Others aren't just sectioning off parts of themselves; they're creating entirely new, often more exciting personas.
Armstrong and a friend have a name for them: "fauxcializers," the people who are virtual wallflowers compared to their dynamic personalities online.
Twitter can be a goldmine for musicians, who can use it to connect with their fans, send out new tracks through posted links and remind followers of upcoming shows. In Houston and Dallas, however, it remains a largely untapped resource, embraced for the most part only by rappers.
In Dallas, Pete Freedman (@petefreedman), music editor of the Press's sister paper the Dallas Observer, enjoys watching the interaction among local hip-hop scene heads, including Mr. Hit Dat Hoe, which sometimes will run late into the night.
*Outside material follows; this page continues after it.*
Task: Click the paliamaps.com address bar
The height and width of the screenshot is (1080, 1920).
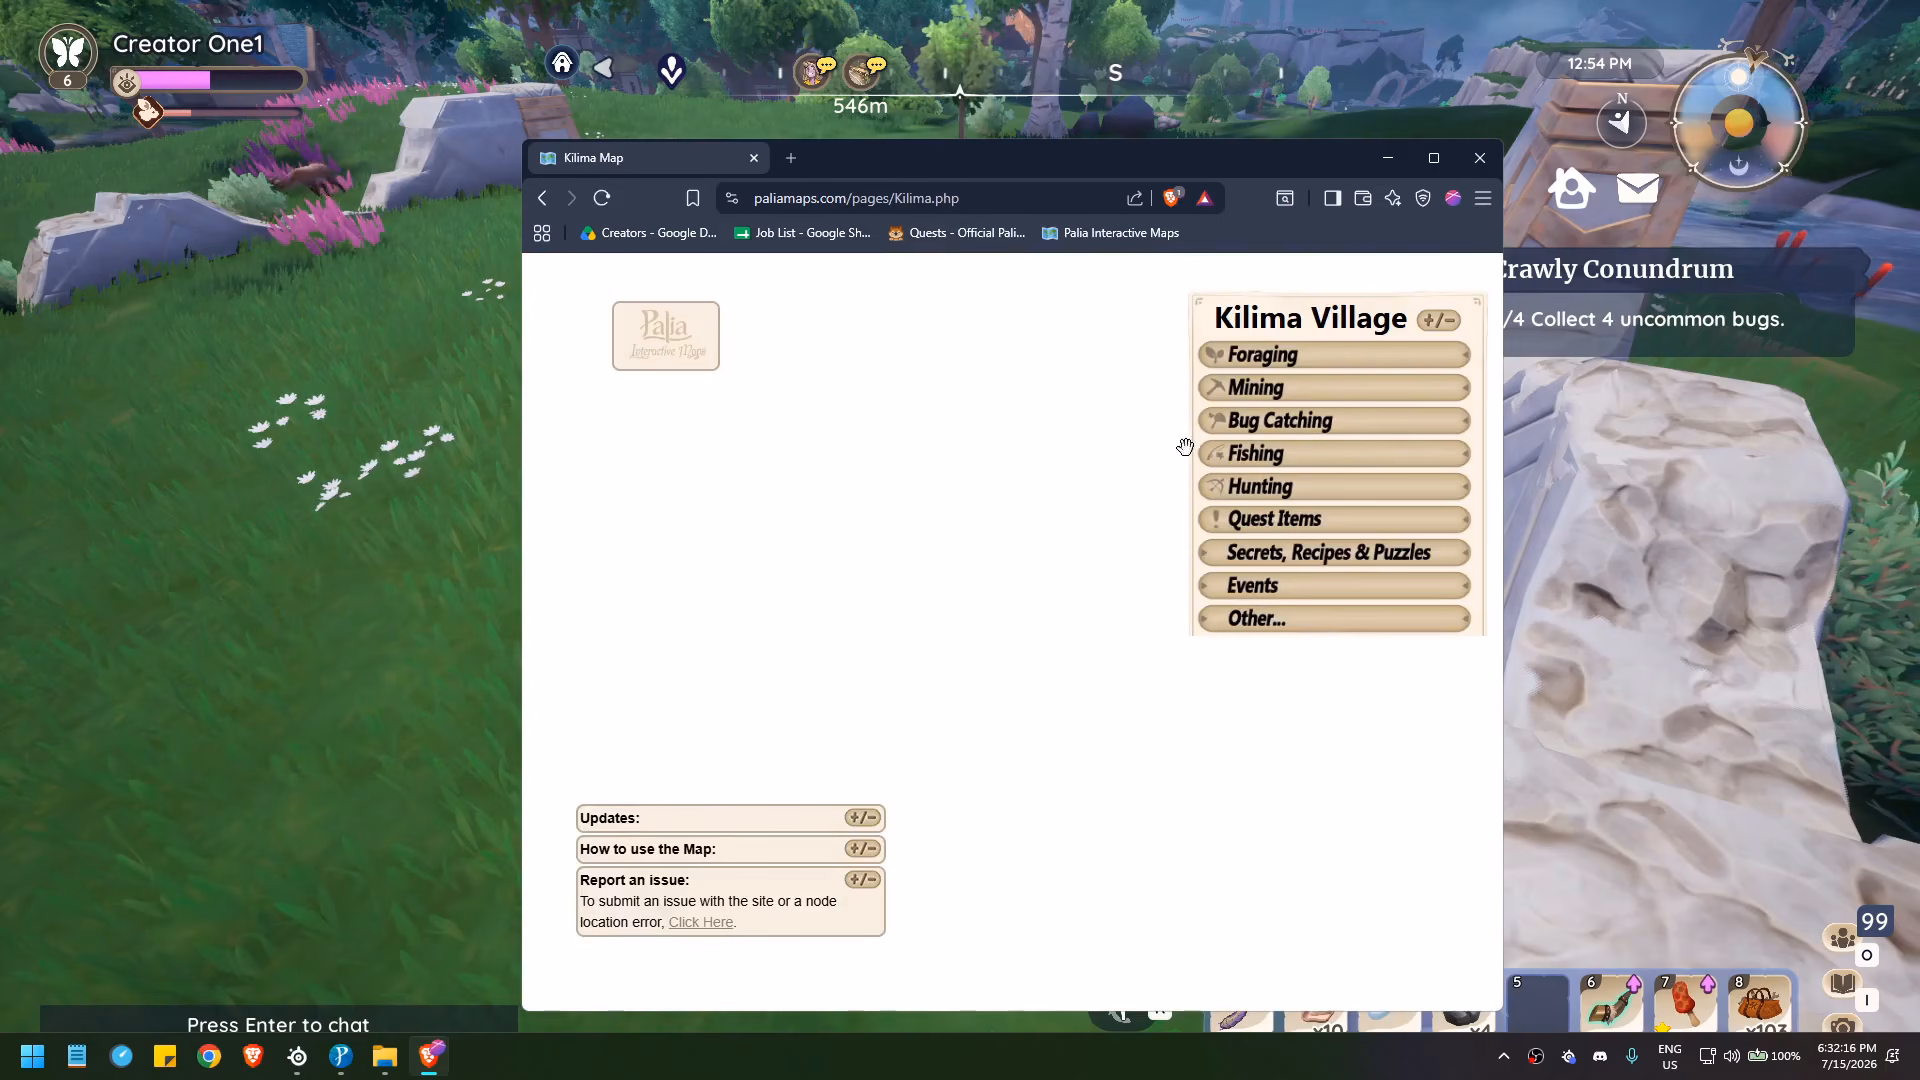Action: (x=930, y=198)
"I love watching the rappers make fun of each other's weight, haircuts and jobs. It's fake beef, with lots of 'LMAO' [laughing my ass off] and 'SMH' [shaking my head], but it's amazing. I don't know how many around-the-clockers there are. There are day-timers, evening tweeters and late-night and even all-nighters," he says.
Soul singer and Dallas native Erykah Badu (@fatbabybella) tweeted nonstop, Freedman says, even while she came under fire for her infamous music video shot in Dealey Plaza. The clip for "Window Seat" featured Badu in slow-motion walking through the area where President Kennedy was shot in 1963, and at the end of the video she stripped nude in front of passersby and tourists on Elm Street and feigned being shot in the head.
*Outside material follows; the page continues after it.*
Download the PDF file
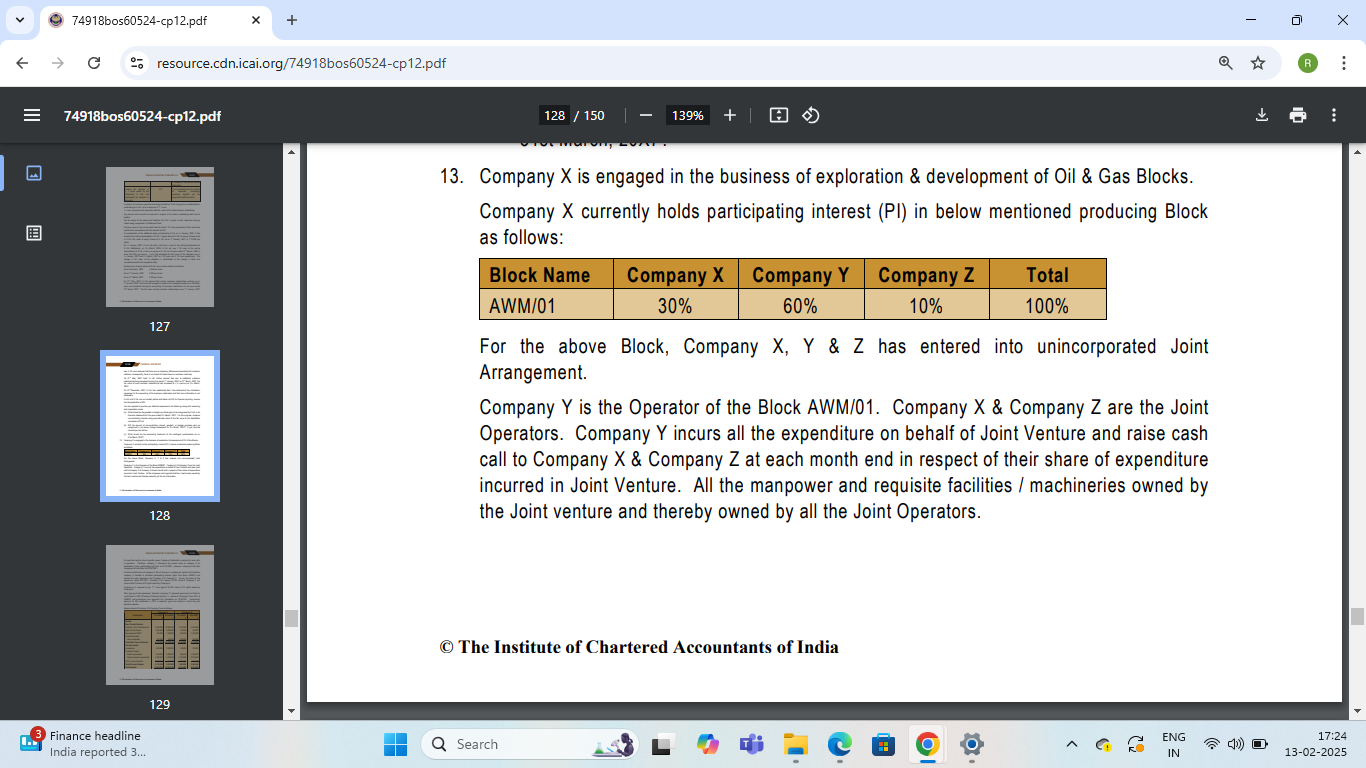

As the controversy swelled around her, she used her Twitter account to field questions about the artistic intent of the video, and she even tweeted about her eventual citation for disorderly conduct at the plaza by saying she was "taking one for the team."
Houston indie hip-hopper Fat Tony(@fattonyrap) has been using Twitter to disseminate his work and art since January 2009. With almost 1,200 followers on the site, his level of fan interaction is high, and he routinely talks back and forth with his followers at a fast clip. Most musicians, especially rock-and-roll guys, shun the transparency of Twitter in lieu of keeping that extra air of mystery between artist and consumer.
"I'd advise up-and-coming indie dudes to go against the grain and put their personality out there...For the average person, even me, if they get to peep your style and your thoughts and really relate to it they'll be more receptive to your music. The beauty of underground music is separating the stardom, and it helps you relate more to an artist as a person."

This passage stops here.